На предварительном следствии Дербина показала: «Он [Рубцов. – В.О.] всячески оскорблял меня нецензурной бранью, унижал меня. Стал ломать руки, плевал на меня, бросал в меня зажжённые спички. Я заявила Рубцову, что ухожу от него. Николай сказал, что не пустит меня, запер дверь на ключ. Спустя некоторое время Рубцов стал пинать меня в грудь, лицо. Затем открыл дверь на балкон, запрещая мне одеваться. Стал бросать и бить пластинки, бросил в меня стаканом, разбил его. Осколки стакана посыпались на постель. Рубцов искал нож, но не нашёл, потому что я предварительно убрала его. После этого он угомонился, лёг на постель, а я прилегла на диван. Спустя минут пять Рубцов заявил мне: «Иди ко мне на кровать». После всего этого я категорически отказалась идти к Рубцову. Тогда он заявил, что просто так я от него не уйду, он раскроит мне череп за то, что я якобы унижаю его. Затем Рубцов подошёл к балкону (там стояла металлическая лопата). Рубцов сказал: «Нет, лучше я тебя молотком!» И пошёл в ванную комнату искать молоток. В этот момент Рубцов был взвинчен, а я знала, что в ванной есть молоток и Рубцов может убить меня, забеспокоилась. Я вышла за дверь комнаты. Рубцов выскочил из ванной с охапкой белья (молоток он искал под грязным бельём – оно было под ванной), затолкнул меня в комнату. Я стала успокаивать его, уложила на кровать. Он ударил меня ногами в грудь и вскочил, уронив при этом стол. Оба мы упали на пол. Я разозлилась, схватила его за волосы. Рубцов старался схватить меня за горло, но я укусила его за руку, а затем схватила за горло и стала давить его. Мне было безразлично, что будет дальше. Когда я его хватала за горло, у него вставали волосы и на лице был ужас. Он молчал, но потом сказал: «Люда, прости! Люда, я люблю тебя!» Я сильно давила Рубцова, пока он не посинел…».

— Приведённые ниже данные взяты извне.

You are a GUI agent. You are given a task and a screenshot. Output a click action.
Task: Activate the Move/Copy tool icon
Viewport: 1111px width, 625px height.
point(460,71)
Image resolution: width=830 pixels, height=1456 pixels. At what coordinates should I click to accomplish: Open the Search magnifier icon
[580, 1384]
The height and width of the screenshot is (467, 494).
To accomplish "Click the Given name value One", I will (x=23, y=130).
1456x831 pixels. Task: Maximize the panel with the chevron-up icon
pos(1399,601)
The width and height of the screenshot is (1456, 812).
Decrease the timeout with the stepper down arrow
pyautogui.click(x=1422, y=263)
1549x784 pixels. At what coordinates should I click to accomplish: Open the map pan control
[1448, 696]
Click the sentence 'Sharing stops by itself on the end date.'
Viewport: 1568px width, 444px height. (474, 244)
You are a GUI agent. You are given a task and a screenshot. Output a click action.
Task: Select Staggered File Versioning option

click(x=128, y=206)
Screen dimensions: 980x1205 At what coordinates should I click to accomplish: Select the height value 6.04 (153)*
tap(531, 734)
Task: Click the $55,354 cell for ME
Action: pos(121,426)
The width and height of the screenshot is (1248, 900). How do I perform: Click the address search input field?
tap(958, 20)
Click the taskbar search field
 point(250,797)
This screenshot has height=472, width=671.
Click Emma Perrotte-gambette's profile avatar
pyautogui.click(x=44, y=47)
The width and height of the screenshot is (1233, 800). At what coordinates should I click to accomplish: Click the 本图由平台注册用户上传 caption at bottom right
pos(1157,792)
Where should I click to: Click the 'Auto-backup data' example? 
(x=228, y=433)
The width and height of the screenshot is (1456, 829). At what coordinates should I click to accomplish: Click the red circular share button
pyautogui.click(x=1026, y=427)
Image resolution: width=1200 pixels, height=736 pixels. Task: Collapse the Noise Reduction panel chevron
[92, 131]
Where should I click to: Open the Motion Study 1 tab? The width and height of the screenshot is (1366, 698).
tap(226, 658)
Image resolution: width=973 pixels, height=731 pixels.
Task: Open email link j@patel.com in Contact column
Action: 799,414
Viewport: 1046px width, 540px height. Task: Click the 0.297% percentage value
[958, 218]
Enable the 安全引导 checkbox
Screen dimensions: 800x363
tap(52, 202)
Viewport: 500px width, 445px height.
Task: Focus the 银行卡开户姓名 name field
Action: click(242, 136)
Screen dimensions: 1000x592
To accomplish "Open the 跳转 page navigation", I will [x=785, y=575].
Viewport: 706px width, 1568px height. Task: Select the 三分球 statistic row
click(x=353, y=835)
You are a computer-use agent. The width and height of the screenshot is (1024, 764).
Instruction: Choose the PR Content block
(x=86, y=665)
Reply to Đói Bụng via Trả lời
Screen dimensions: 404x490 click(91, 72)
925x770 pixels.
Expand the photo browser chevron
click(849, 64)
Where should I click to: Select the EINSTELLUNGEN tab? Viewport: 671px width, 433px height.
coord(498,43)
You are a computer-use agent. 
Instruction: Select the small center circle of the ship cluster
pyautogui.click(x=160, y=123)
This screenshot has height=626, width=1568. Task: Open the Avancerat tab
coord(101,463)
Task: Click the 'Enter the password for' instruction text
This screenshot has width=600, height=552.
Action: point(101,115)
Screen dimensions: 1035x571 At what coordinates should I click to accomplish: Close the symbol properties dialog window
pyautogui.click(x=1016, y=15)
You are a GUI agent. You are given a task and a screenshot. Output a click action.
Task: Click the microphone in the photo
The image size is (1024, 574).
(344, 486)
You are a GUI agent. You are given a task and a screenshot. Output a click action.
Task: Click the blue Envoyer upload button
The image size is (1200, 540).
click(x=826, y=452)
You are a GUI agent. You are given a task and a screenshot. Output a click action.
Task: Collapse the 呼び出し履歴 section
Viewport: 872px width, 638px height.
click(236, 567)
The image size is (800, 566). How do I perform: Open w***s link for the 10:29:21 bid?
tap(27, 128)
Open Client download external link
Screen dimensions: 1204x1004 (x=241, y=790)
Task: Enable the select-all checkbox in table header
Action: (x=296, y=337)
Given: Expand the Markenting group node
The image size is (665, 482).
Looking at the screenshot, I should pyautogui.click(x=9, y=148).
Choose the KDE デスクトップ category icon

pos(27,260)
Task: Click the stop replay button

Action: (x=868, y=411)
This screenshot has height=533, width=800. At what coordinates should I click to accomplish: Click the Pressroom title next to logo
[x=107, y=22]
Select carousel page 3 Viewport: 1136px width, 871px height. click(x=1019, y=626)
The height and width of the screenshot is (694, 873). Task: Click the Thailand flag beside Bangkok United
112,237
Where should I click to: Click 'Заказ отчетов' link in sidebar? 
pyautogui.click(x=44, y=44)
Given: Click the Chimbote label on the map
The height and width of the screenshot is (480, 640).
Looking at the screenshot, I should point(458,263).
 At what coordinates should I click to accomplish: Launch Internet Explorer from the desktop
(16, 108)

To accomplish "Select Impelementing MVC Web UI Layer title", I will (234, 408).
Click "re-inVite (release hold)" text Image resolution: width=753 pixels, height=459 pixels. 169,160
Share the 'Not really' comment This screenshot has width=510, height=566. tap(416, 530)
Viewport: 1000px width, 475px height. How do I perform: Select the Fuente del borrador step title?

На суде Дербина в последнем слове заявила: «Я отрицаю, что я его [Н.Рубцова. – В.О.] убила умышленно. Но убила его я. Он умер от моей руки». Суд приговорил её к восьми годам лишения свободы.
Возможно, Рубцов предвидел трагическую развязку. Незадолго до своей гибели он пророчески написал:

Я умру в крещенские морозы.
Я умру, когда трещат берёзы.
А весною ужас будет полный:
На погост речные хлынут волны!
Из моей затопленной могилы
Гроб всплывёт, забытый и унылый,
Разобьётся с треском, и в потёмки
Уплывут ужасные обломки,
Сам не знаю, что это такое…
Я не верю вечности покоя!

Когда через два с половиной месяца в Вологде начался суд над Дербиной, руководитель Вологодской писательской организации представил краткую характеристику на поэта. Как отмечал литфункционер, короткая жизнь Рубцова была «насыщена богатыми впечатлениями о пережитых годах, серьёзными наблюдениями над людьми и богатым опытом. Своеобразие его поэзии заключается в том, что он новаторским развитием традиций русской классики идёт по пути Тютчева и Фета. Талантливый человек, он глубоко любил Россию, свой народ, был истинным поэтом родной земли. В повседневной жизни Рубцов отличался преданностью в дружбе. Он стал замечательным поэтом…» (цитирую по журналу «Мир Севера», 1998, № 2).
После смерти, как это часто бывает, появилось много воспоминаний, авторы которых стали спорить, кто при жизни был дороже и ближе поэту.